* Text to read
◇ ◇ ◇ ◇ ◇ ◇ ◇

ME: Where should I be?
ME 2: A little to the left.
ME: No …
ME 3: By the snakes?
ME: WHAT?!?
ME 3: Haha! Made you look. There are no snakes.
ME: Fuck off.
ME 2: We all agreed not to joke about snakes.
ME: No, I just don’t know where to be.
ME 2: Or to the right, maybe.
ME 4: Denmark.
ME: No …
ME 3: Why Denmark?
ME: Not so much a physical space …
ME 4: I hear Denmark’s nice. I’ve always wanted to go.
ME 2: Or maybe take a step back.
ME 3: Nobody agrees with you on Denmark.
ME 2: I’ll go to Denmark.
ME 5: I’d like to be at the first space shuttle launch. 1981.
ME 3: You’re misunderstanding the assignment.
ME: Not really an assignment, just a running question in my head.
ME 5: Or the Apollo 11 launch. Wouldn’t that be incredible to see!

◇ ◇ ◇ ◇ ◇ ◇ ◇

* Source material

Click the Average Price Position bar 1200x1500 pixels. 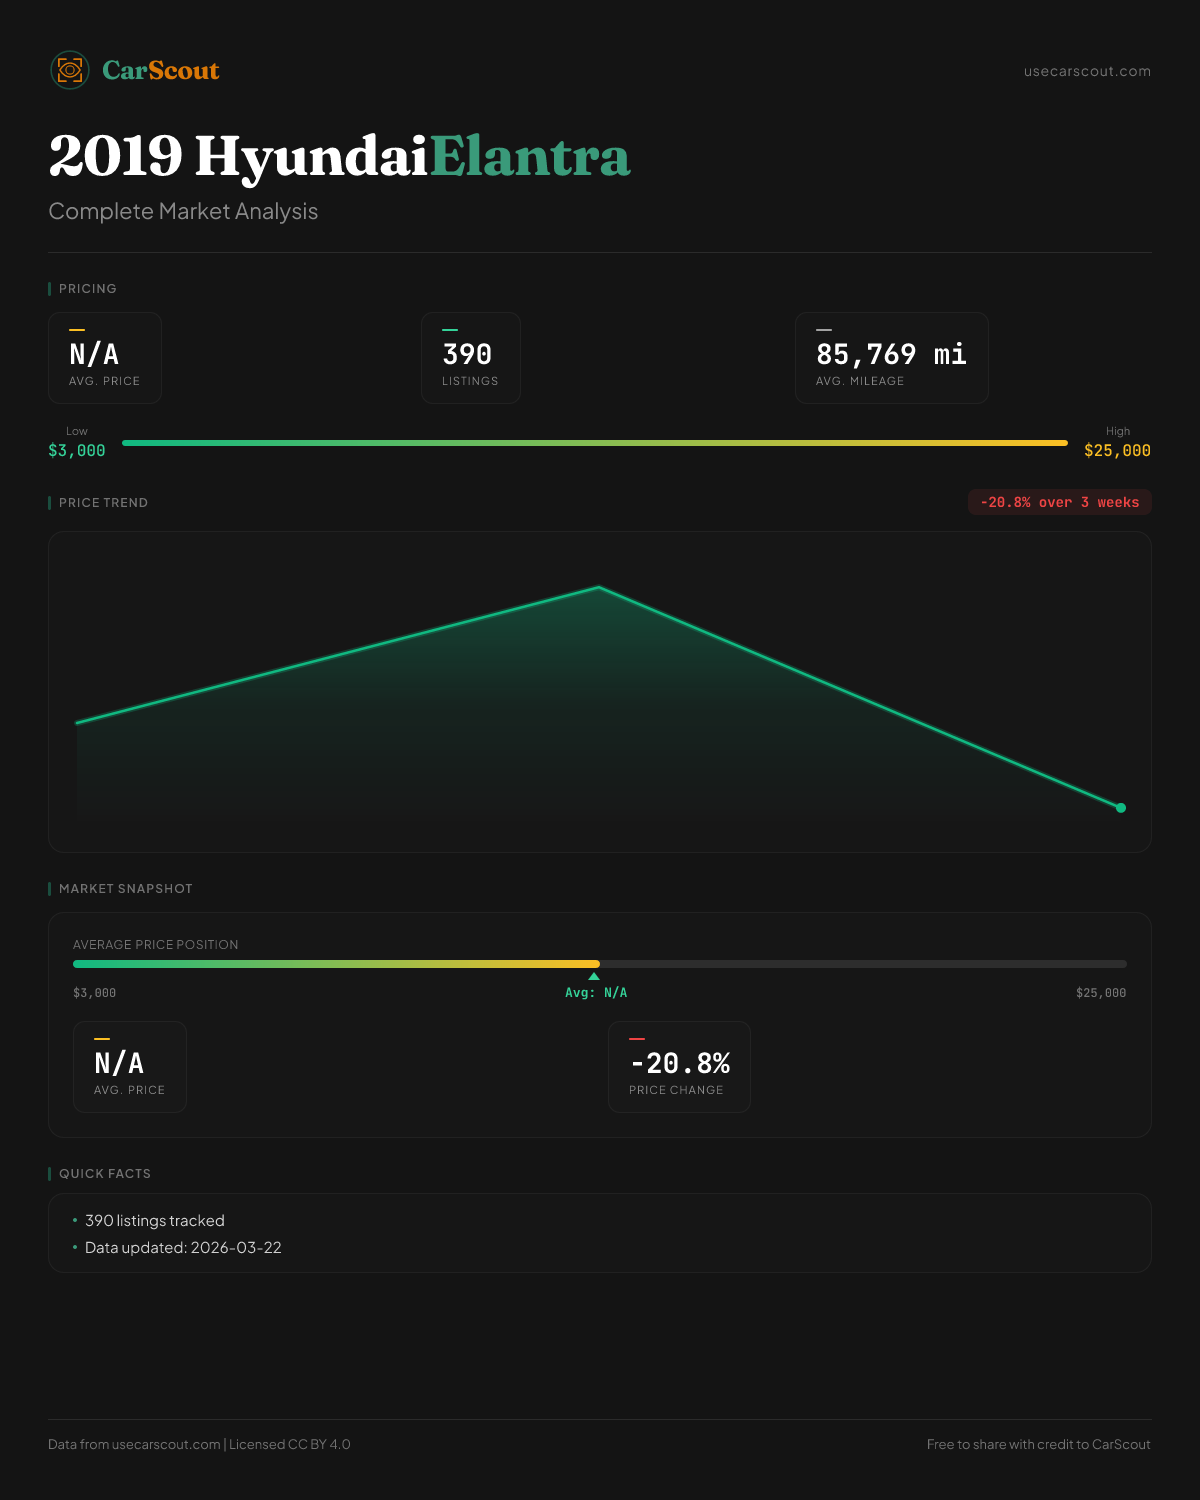599,964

◇ ◇ ◇ ◇ ◇ ◇ ◇

* Jobs
[1] Translate into Spanish this sentence from the dialogue above: "I’d like to be at the first space shuttle launch."
[2] In the dialogue, what year does ME 5 give for the first space shuttle launch?

* Expected outputs
[1] Me gustaría estar en el lanzamiento del primer transbordador espacial.

[2] 1981